No me jodas, pero duele no tenerlas cuando pica. Son los viernes tarde, cuando tu cabeza te recuerda ésta lejanía y tu curiosa y firme decisión empieza a tambalearse justo en frente de tus ojos sin ninguna piedad, salpicandote culpabilidad de porqué te fuiste. Siempre dicen que las amistades son la familia que eliges, y yo sé que elegí bien pero creo que se me olvidó completar el último módulo de precauciones por cambio de país. Che palle como dicen por aquí, qué mierda que nos os pueda abrazar cuando os necesito.
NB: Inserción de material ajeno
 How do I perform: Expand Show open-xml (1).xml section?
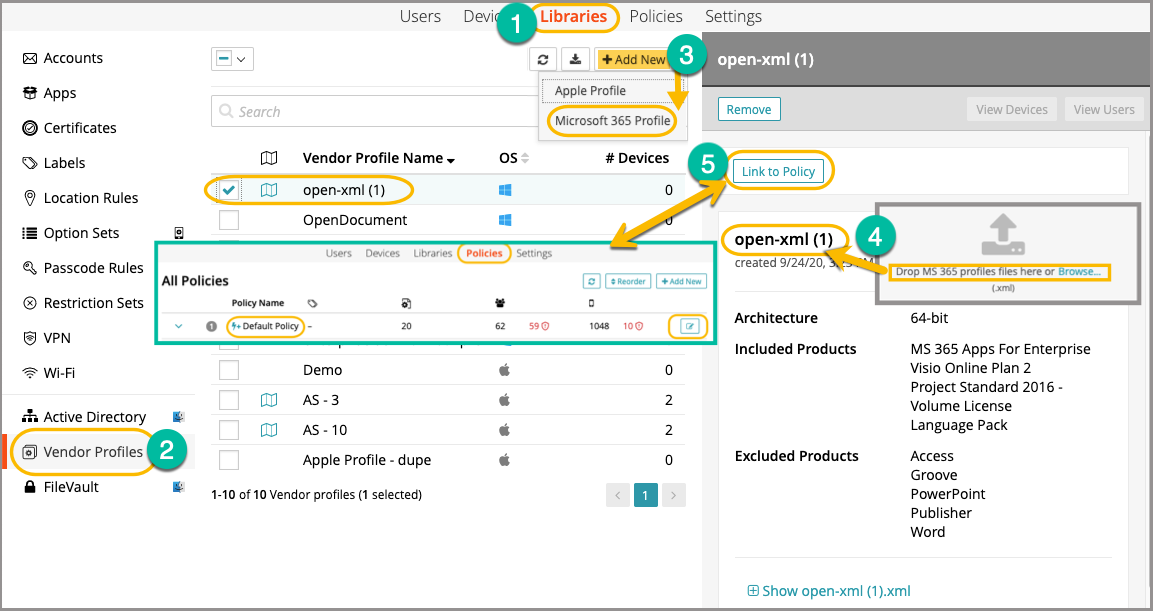coord(829,591)
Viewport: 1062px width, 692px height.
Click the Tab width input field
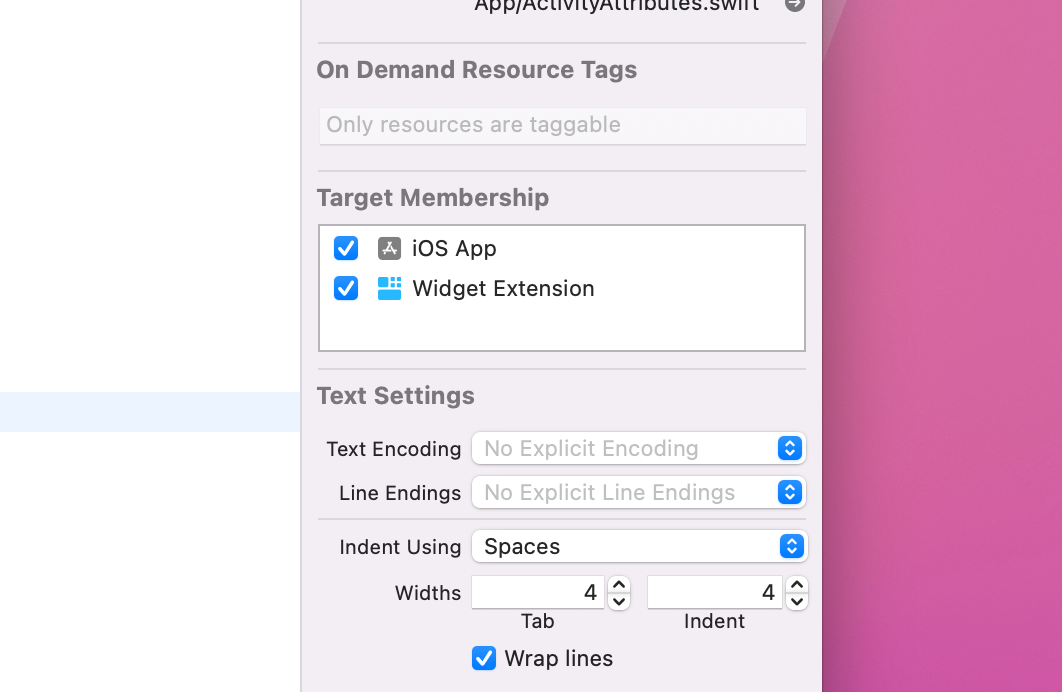(538, 593)
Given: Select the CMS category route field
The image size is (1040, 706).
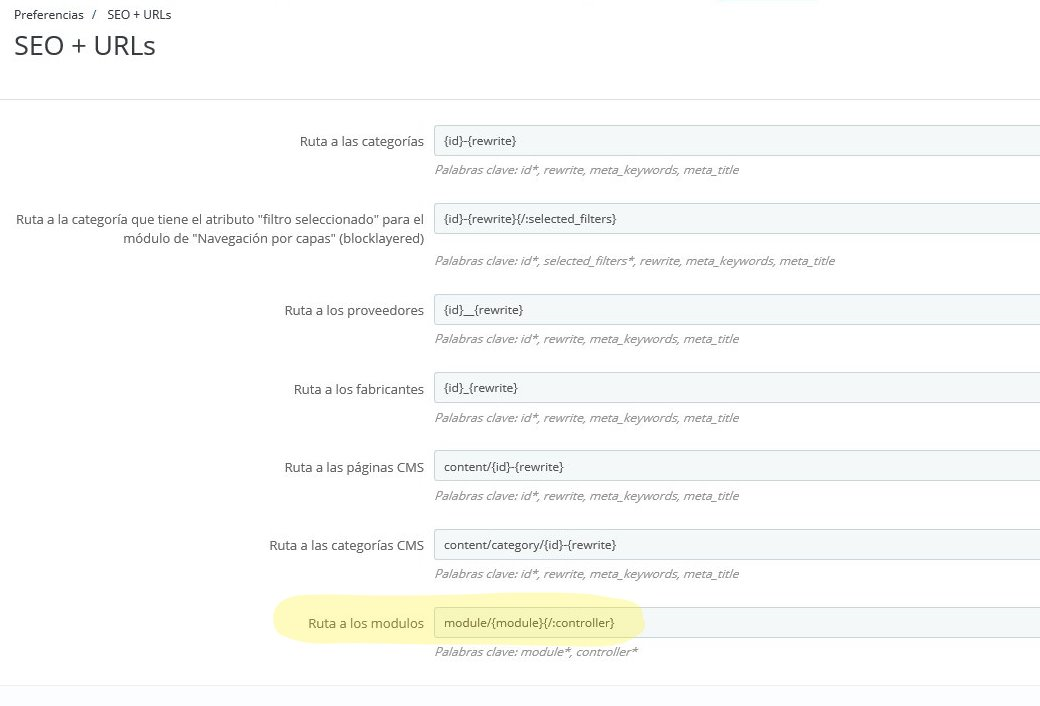Looking at the screenshot, I should coord(736,545).
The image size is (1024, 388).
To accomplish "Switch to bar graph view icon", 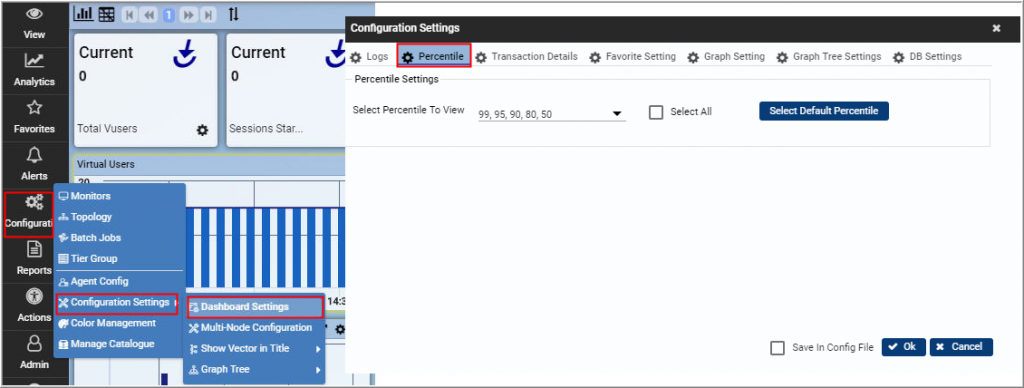I will 84,14.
Las cervezas sin vuelta y los cigarrillos mal apagados o demasiado consumidos. Los problemas con café con leche y las tertulias ambientadas con medicina prohibida. Que los bajones ya no son más una excusa para poderos ver, y que nuestras conversaciones en persona se limitan al precio de los billetes. Que me duele no poder escaparme con ojos vendados con solo vuestra mano de guía.
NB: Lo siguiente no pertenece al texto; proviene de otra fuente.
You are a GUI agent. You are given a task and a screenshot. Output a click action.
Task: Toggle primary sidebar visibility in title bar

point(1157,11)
Vamos creciendo y cada una elige dónde sentar su culete a sabiendas de lo que ello comporta. Ya somos mayorcitas para saber hacia dónde vamos y tener el coraje de tener nuestro corazón por guía. Que aunque mis lágrimas no puedan ser secadas por vuestras manos y que mi rimmel lo tenga que utilizar yo sola, yo sigo aquí.

Que aunque irse de compras y llorar viendo titanic ya no sea tan divertido, y que las botellas de vino me duren una semana, yo se que seguís ahí.

Que vuestras sonrisas aunque por video son mi vitamina C obviando que el norte me priva de ella. Que sois el bastón cuando pesan las rodillas, y el cojín cuando duele de tanto caer. Que seamos felices, aún no estemos juntas. Que riamos, aunque una pantalla nos separe. Que me queráis, aun cuando nos reducimos a palabras y que sigáis regalandome el mundo cada vez que el auxilio se escriba por nuestro canal de alarma.

“Quédate con las que paren el mundo por ti.”